1,2José C. Aponte,1,2Hannah L. McLain,1,3Danielle N. Simkus,1Jamie E. Elsila,1Daniel P. Glavin,1Eric T. Parker,1Jason P. Dworkin,4Dolores H. Hill,4,5Harold C. Connolly Jr.,4Dante S. Lauretta
Meteoritics & Planetary Science (in Press) Link to Article [https://doi.org/10.1111/maps.13531]
1Astrochemistry Laboratory, Code 691, NASA Goddard Space Flight Center, Greenbelt, Maryland, 20771 USA2Department of Chemistry, The Catholic University of America, Washington, District of Columbia, 20064 USA
3NASA Postdoctoral Program at NASA Goddard Space Flight Center, Greenbelt, Maryland, 20771 USA
4Lunar and Planetary Laboratory, University of Arizona, Tucson, Arizona, 85721 USA
5School of Earth and Environment, Rowan University, Glassboro, New Jersey, 08028 USA
Published by arrangement with John Wiley & Sons
Evaluating the water‐soluble organic composition of carbonaceous chondrites is key to understanding the inventory of organic matter present at the origins of the solar system and the subsequent processes that took place inside asteroid parent bodies. Here, we present a side‐by‐side analysis and comparison of the abundance and molecular distribution of aliphatic amines, aldehydes, ketones, mono‐ and dicarboxylic acids, and free and acid‐releasable cyanide species in the CM2 chondrites Aguas Zarcas and Murchison.

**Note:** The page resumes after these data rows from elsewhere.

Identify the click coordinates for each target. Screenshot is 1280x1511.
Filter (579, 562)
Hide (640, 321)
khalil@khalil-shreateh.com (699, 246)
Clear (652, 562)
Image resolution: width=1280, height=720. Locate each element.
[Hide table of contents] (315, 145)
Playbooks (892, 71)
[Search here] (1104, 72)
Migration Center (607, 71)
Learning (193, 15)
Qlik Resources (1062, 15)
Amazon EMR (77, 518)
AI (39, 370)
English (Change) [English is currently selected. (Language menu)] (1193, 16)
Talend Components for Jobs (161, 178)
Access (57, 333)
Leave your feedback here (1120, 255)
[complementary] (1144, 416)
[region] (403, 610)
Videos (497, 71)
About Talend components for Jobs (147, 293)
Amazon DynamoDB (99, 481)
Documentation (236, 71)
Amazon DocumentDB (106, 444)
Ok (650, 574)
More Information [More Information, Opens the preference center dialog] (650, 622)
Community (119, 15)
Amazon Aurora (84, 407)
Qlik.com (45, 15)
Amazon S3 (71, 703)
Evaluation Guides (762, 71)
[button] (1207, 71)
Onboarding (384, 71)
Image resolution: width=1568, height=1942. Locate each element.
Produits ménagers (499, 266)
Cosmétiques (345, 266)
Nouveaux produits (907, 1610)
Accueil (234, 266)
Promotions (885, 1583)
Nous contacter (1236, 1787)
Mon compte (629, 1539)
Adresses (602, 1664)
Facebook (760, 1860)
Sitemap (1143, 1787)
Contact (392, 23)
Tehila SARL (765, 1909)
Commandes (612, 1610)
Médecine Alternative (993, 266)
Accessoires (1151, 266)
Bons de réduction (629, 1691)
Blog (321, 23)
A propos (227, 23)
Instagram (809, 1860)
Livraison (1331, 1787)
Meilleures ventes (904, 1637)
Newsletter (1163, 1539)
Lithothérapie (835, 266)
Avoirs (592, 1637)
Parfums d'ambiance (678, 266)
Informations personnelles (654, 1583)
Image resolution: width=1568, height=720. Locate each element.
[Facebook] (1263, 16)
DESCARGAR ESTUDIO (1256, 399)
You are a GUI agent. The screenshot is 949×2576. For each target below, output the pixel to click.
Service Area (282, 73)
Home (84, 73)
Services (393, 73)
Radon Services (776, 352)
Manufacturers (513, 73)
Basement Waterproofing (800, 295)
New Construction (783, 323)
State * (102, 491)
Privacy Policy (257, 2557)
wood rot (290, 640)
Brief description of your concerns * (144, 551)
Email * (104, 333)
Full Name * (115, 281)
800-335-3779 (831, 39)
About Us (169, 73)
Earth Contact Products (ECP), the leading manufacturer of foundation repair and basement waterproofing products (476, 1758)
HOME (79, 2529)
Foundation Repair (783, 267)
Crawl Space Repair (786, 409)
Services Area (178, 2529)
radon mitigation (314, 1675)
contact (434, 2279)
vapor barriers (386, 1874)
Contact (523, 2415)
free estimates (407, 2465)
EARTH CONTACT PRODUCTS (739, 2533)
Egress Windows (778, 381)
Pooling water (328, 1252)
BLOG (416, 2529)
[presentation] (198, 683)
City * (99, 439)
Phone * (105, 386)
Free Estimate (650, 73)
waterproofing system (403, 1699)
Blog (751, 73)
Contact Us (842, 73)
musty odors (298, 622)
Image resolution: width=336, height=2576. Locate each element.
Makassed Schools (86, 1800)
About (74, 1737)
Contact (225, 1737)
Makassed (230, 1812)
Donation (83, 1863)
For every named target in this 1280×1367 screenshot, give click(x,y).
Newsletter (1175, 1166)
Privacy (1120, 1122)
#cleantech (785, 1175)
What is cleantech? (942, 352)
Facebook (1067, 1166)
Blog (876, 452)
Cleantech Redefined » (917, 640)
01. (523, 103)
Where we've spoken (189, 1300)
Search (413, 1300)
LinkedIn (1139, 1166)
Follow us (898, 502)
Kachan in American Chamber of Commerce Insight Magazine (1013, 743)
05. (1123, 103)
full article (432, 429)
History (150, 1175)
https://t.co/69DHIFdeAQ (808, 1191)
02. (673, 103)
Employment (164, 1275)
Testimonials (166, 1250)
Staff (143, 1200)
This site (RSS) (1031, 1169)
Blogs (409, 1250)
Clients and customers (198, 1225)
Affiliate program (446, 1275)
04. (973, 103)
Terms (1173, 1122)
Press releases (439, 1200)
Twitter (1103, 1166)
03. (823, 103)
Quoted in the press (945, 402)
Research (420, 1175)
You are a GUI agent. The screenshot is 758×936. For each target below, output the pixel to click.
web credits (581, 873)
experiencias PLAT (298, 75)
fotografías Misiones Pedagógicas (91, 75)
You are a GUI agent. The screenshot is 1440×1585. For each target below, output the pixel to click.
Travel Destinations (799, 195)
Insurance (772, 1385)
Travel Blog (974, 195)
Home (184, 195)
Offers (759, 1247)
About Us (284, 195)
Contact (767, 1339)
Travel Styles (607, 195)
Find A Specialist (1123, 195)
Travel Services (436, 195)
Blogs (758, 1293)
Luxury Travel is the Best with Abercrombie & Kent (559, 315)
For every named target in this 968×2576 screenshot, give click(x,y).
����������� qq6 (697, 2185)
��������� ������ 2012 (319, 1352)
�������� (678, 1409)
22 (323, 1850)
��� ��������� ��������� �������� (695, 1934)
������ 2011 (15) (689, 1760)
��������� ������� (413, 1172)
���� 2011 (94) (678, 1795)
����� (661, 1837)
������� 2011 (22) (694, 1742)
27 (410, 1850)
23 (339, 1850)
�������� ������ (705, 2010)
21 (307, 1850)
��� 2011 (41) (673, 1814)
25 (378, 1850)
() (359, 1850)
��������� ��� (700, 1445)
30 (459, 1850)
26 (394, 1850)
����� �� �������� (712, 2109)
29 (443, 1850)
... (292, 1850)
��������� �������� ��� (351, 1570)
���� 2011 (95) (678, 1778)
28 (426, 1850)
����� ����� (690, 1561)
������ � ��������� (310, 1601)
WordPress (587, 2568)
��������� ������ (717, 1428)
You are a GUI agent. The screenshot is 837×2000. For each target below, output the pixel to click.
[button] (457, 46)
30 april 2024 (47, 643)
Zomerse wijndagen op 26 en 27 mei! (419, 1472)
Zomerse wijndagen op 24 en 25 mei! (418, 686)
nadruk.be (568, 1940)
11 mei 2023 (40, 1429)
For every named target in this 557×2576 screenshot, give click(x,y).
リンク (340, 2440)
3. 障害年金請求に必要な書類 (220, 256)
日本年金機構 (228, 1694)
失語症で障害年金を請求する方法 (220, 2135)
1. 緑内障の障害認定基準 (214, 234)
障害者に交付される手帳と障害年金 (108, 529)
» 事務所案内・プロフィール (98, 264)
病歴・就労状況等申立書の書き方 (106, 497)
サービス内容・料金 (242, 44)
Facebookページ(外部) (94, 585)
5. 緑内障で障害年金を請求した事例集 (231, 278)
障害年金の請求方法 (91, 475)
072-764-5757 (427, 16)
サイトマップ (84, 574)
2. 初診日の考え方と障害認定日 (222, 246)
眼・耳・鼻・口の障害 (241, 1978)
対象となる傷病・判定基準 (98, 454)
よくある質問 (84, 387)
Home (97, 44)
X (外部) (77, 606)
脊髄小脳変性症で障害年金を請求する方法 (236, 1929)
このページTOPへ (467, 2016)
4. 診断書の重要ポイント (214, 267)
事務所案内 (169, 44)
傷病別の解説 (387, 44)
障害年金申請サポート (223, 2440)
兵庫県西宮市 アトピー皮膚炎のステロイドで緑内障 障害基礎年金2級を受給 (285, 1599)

The Aguas Zarcas meteorite is a recent fall that occurred in central Costa Rica and constitutes the largest recovered mass of a CM‐type meteorite after Murchison. The overall content of organic species we investigated was systematically higher in Murchison than in Aguas Zarcas. Similar to previous meteoritic organic studies, carboxylic acids were one to two orders of magnitude more abundant than other soluble organic compound classes investigated in both meteorite samples. We did not identify free cyanide in Aguas Zarcas and Murchison; however, cyanide species analyzed after acid digestion of the water‐extracted meteorite mineral matrix were detected and quantified at slightly higher abundances in Aguas Zarcas compared to Murchison. Although there were differences in the total abundances of specific compound classes, these two carbonaceous chondrites showed similar isomeric distributions of aliphatic amines and carboxylic acids, with common traits such as a complete suite of structural isomers that decreases in concentration with increasing molecular weight. These observations agree with their petrologic CM type‐2 classification, suggesting that these meteorites experienced similar organic formation processes and/or conditions during parent body aqueous alteration.